START EXCERPT TO READ

In the better late then never category; while investigating unusual server behavior I ran across picscout.com. I fail to actually link this website; it is no oversight.
While consulting google foo I ran across a number of interesting posts. It seems that for several years picscout.com has teamed up with various players intent on enforcing Image Copyright Infringement legal proceedings, in a David vs. Goliath environment against unsuspecting small businesses and their web designers.
At issue is whether the use of hundreds of pixels of a an image available on the web constitutes copyright infringement sufficient to deny the copyright holder but a single meal at the dinner table.
Lets be clear, for anyone to deny a meal to the originator of any image found on the web, you would need a copy of the copyright image consisting of millions of pixels. Unless an image is published that would allow for the commercial production of the image, then these images certainly fall into the category of the exclusions defined in sections 107 through 118 of the copyright law (Title 17, U. S. Code).
The Fair Use Doctrine.
Oh yeah, google foo. Seems some folks believe they can make a buck by intimating thousands of businesses with thousands of dollars consisting of inflated claims of damages; actual economic losses. The letters these folks send out presume guilt, demand thousands of dollars per image, and violate the Digital Millennium Copyright Act.

END EXCERPT TO READ

* **WHAT YOU WILL DO**:
a) Decide whether each statement below agrees with the post about picscout.com and image copyright claims, answering yes or no and quoting the words of the post that settle it: (i) The writer provides a link to picscout.com. (ii) The writer found picscout.com while looking into unusual server behavior. (iii) The post refers to sections 107 through 118 of Title 17 of the U.S. Code.
b) Pick up the post on picscout.com and image copyright claims after its final sentence and continue it.

START RECORD LIST

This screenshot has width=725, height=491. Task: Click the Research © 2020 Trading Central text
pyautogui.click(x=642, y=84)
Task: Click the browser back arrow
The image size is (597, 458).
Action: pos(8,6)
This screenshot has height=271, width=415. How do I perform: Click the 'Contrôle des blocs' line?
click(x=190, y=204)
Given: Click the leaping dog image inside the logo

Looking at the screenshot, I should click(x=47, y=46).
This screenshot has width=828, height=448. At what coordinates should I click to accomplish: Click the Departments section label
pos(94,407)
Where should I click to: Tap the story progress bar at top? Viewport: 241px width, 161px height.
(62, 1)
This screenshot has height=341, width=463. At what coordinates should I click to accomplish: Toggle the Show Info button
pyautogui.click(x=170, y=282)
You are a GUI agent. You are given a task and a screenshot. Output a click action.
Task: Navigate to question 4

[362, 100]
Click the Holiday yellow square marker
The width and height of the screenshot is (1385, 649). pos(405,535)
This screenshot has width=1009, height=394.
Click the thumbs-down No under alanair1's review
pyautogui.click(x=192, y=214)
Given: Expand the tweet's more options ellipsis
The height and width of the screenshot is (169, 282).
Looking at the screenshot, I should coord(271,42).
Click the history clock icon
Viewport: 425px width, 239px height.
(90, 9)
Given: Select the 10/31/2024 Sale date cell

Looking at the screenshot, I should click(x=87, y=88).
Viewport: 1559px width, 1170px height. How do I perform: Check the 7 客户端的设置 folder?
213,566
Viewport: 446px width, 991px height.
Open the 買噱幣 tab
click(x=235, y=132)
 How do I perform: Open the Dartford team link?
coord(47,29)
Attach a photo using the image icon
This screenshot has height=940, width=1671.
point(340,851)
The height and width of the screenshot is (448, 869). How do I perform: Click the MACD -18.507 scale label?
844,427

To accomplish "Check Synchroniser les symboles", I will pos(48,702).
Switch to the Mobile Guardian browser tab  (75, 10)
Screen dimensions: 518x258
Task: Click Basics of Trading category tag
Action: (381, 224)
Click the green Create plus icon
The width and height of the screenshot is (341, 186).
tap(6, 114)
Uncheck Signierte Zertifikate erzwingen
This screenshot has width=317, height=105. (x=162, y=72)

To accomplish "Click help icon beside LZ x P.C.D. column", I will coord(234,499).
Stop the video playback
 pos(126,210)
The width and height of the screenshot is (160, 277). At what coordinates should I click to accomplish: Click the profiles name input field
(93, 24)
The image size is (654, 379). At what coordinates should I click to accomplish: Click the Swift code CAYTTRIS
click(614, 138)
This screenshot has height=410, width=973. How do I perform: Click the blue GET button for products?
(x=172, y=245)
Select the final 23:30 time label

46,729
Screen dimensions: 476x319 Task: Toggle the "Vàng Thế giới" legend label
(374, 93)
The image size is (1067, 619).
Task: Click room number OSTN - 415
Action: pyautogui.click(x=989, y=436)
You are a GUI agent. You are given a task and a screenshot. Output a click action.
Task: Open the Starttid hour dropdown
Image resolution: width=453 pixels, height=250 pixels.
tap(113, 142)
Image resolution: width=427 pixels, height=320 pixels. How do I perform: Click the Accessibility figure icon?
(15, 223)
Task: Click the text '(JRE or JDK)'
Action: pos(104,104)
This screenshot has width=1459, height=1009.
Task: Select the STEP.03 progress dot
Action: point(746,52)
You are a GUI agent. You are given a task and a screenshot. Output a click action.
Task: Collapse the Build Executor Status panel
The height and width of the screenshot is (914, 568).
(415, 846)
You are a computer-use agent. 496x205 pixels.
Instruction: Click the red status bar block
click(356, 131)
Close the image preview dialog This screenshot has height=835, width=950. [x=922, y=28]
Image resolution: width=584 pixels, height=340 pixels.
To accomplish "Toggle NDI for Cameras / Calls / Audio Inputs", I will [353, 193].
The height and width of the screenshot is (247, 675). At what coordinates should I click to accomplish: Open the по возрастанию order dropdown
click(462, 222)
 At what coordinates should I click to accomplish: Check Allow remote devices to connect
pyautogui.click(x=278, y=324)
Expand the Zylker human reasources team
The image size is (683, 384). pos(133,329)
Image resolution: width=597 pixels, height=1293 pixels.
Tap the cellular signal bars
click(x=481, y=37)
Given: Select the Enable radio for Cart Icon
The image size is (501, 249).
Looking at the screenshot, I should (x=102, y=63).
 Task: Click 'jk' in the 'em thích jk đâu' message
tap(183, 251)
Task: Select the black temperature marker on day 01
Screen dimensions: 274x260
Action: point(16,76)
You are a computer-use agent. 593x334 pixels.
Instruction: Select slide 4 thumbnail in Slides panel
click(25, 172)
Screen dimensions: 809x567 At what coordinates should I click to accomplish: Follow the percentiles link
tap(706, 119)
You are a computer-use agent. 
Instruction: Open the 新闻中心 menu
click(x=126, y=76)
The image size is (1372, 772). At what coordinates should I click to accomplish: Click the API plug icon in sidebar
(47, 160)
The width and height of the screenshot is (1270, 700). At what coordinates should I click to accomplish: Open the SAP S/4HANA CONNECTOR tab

END RECORD LIST

* **TASK RESPONSES**:
a)
(i) No: "I fail to actually link this website; it is no oversight."
(ii) Yes: "while investigating unusual server behavior I ran across picscout.com"
(iii) Yes: "sections 107 through 118 of the copyright law (Title 17, U. S. Code)"

b)
You can review most of the ancient history here. Then and now, a webmaster has to evaluate legitimate claims. And we expect anyone indexing our websites to provide clear and present identification of their crawlers in our logs.
While google foo revealed some old data on the IP addresses of picscout activity, for the most part it seems that these sources have lost track of those that wish to extort rather than build win/win business relationships.
We have identified the following sources of questionable behavior for your convenience.
- bzq-114-71-13.static.bezeqint.net
- bzq-179-82-199.static.bezeqint.net
- bzq-79-176-31-143.red.bezeqint.net
- bzq-79-177-113-122.red.bezeqint.net
- bzq-79-178-106-205.red.bezeqint.net
- bzq-79-178-88-235.red.bezeqint.net
- bzq-79-181-112-244.red.bezeqint.net
- bzq-79-181-45-20.red.bezeqint.net
- bzq-79-182-47-213.red.bezeqint.net
- bzq-79-183-115-218.red.bezeqint.net
- bzq-80-16-231.red.bezeqint.net
- bzq-80-17-3.red.bezeqint.net
- bzq-82-81-150-209.red.bezeqint.net
- bzq-82-81-35-175.red.bezeqint.net
- bzq-84-109-41-133.red.bezeqint.net
- bzq-219-119-15.static.bezeqint.net
The last entry appeared in my log files minutes after posting this article.
Of course, I leave it up to the user to fill in the IP addresses, all of which have been banned from my server. While some may suggest that you can merely add a robots exclusion for ‘picscout’, since they do not identify themselves this will not work. You really have to wonder why picscout goes to such great lengths to hide their activity, masquerading as a web browser.
A tool to help identify copyright infringement would be very helpful to the majority of webmasters, but when this tool is used to harass and demand extortion like payments, it represents the worst on the web.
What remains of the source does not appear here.